What you are asked to do: Each entry below should appear again exactly as written, without pictures.

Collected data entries
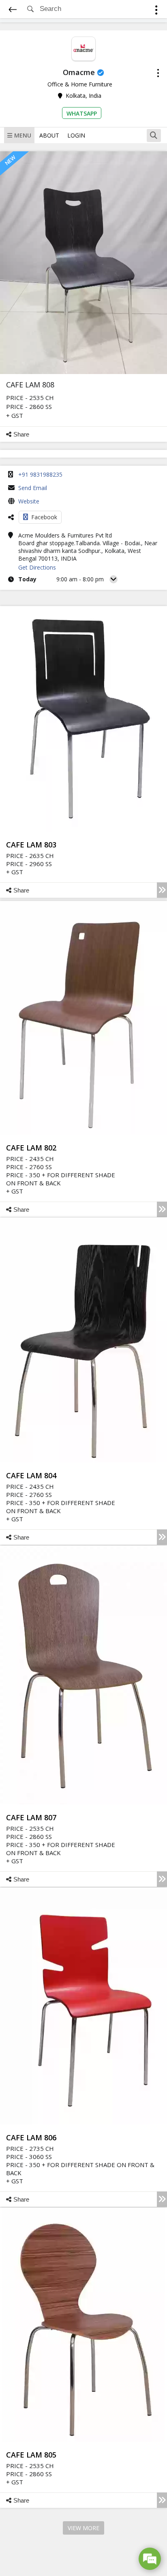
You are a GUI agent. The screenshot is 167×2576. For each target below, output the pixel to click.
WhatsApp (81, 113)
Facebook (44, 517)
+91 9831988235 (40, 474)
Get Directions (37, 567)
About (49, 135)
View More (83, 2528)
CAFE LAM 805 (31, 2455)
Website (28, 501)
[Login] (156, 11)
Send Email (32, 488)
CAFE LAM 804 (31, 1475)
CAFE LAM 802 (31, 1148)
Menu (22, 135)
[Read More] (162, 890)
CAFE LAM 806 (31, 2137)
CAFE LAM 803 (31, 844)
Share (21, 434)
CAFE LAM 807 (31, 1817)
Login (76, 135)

Task result:
You are a GUI agent. The screenshot is 167×2576. For each target below, output the pixel to click.
WhatsApp (81, 113)
Facebook (44, 517)
+91 9831988235 (40, 474)
Get Directions (37, 567)
About (49, 135)
View More (83, 2528)
CAFE LAM 805 (31, 2455)
Website (28, 501)
[Login] (156, 11)
Send Email (32, 488)
CAFE LAM 804 (31, 1475)
CAFE LAM 802 (31, 1148)
Menu (22, 135)
[Read More] (162, 890)
CAFE LAM 806 (31, 2137)
CAFE LAM 803 (31, 844)
Share (21, 434)
CAFE LAM 807 (31, 1817)
Login (76, 135)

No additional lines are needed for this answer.